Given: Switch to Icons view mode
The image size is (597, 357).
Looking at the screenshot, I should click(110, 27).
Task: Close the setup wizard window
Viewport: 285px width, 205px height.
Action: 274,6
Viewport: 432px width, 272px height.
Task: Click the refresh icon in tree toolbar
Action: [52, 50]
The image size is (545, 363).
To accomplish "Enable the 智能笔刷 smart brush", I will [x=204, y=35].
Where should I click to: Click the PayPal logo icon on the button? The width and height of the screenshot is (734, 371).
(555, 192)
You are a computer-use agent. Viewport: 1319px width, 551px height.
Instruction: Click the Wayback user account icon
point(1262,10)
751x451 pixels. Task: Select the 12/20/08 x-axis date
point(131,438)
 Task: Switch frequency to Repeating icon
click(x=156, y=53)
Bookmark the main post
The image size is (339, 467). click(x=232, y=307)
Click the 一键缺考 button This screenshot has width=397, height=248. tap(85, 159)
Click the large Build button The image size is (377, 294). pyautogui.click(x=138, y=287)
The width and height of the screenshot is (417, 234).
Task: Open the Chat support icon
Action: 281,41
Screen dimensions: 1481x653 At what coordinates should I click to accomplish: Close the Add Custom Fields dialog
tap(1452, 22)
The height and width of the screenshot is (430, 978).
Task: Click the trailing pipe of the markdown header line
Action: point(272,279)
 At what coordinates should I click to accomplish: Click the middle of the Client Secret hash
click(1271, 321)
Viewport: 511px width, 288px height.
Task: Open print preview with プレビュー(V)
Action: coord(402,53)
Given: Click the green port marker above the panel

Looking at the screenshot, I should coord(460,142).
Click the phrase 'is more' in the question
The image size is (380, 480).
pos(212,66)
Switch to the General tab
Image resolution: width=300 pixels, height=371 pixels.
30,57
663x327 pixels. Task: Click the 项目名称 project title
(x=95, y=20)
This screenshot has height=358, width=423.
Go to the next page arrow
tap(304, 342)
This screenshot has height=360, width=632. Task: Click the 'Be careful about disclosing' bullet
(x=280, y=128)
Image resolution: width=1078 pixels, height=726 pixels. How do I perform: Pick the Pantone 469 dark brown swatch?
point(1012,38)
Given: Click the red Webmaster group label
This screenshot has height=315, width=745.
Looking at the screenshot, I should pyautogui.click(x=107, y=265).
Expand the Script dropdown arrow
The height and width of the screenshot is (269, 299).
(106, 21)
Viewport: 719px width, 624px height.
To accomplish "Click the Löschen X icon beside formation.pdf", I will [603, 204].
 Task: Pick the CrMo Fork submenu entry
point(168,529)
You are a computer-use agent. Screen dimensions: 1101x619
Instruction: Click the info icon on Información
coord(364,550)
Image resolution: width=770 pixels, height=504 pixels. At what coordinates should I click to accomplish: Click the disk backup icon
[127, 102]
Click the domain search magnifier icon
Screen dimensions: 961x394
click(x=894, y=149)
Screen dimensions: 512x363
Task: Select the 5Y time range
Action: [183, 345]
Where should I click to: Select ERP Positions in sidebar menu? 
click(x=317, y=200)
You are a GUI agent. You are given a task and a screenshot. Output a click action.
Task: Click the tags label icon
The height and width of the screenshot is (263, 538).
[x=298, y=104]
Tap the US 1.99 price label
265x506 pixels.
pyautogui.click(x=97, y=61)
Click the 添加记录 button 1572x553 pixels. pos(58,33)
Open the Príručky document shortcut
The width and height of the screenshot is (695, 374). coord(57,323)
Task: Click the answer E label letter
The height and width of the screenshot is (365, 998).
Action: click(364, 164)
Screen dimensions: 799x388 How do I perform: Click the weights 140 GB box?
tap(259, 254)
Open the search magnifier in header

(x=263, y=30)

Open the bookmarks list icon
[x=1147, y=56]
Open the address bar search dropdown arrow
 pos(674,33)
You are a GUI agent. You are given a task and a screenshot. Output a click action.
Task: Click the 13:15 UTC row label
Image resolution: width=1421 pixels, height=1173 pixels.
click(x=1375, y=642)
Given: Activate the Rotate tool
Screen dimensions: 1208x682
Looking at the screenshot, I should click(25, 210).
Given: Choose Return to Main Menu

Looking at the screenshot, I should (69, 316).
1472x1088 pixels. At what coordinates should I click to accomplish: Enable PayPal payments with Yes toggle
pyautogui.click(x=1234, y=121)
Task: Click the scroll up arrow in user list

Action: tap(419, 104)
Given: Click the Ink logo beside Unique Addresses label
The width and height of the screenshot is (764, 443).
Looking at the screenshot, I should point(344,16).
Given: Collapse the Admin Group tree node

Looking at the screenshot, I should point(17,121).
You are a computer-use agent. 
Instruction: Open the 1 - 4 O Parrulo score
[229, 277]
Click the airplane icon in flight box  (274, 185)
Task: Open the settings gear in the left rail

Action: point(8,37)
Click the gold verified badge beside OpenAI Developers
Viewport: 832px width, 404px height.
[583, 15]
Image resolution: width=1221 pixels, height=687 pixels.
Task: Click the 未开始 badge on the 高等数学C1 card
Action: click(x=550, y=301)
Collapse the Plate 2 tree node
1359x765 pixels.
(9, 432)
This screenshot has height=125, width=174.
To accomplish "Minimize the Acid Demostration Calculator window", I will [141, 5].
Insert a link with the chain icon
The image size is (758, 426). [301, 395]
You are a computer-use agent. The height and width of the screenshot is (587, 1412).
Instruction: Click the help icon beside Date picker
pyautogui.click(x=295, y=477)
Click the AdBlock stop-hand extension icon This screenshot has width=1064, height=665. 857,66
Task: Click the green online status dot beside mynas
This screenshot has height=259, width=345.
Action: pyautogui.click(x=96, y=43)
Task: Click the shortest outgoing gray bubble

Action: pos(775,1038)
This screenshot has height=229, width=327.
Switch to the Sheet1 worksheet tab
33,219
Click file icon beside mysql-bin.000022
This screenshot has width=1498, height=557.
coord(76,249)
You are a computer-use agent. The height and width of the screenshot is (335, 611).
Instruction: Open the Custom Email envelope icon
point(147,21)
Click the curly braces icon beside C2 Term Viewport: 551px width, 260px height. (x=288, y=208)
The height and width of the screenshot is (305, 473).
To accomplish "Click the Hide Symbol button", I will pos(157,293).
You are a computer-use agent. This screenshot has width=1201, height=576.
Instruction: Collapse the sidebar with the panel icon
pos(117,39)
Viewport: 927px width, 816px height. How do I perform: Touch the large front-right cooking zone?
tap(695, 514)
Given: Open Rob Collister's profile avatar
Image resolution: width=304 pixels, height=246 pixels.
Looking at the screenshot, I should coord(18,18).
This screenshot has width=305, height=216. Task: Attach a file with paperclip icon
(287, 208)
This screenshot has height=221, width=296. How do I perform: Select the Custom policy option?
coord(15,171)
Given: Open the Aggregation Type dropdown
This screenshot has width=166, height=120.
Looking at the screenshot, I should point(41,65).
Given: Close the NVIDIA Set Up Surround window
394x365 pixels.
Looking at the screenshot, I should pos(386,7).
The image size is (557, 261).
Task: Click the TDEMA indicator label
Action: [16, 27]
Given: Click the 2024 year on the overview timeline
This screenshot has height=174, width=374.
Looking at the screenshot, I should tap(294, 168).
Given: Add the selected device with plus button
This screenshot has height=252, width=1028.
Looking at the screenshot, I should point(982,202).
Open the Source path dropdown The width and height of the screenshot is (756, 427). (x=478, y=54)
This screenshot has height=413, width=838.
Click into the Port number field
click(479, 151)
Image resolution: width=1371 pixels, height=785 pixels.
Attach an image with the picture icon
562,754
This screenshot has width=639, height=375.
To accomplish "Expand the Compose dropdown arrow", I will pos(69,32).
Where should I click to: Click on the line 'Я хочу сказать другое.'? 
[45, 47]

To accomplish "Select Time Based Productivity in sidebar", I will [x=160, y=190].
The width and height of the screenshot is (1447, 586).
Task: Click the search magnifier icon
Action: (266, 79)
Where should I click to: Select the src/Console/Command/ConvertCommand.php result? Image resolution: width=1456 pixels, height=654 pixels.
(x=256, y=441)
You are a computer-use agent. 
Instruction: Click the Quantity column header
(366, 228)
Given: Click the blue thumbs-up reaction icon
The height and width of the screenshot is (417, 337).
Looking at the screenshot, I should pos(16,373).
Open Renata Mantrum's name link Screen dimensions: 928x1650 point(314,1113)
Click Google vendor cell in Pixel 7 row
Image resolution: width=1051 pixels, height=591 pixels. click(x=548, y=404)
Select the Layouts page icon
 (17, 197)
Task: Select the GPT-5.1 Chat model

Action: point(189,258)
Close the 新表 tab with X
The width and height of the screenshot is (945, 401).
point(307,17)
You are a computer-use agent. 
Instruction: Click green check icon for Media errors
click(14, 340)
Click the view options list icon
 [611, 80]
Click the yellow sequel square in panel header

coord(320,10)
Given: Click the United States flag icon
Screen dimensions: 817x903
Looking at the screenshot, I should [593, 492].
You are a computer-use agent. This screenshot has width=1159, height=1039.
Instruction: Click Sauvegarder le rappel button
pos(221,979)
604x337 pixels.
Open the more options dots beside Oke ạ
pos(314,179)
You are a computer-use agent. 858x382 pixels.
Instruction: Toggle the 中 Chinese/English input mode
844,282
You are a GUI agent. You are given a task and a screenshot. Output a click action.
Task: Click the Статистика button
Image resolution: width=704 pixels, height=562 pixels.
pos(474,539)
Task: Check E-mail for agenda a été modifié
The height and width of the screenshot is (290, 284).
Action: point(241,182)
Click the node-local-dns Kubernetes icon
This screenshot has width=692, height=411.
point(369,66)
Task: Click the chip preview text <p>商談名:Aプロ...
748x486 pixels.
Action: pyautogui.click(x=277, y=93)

===============

What you need to do: Only lines holding the string "window" are wanted; gather each one from the entries above.

Finished task:
Task: Close the setup wizard window
To accomplish "Minimize the Acid Demostration Calculator window", I will [141, 5].
Given: Close the NVIDIA Set Up Surround window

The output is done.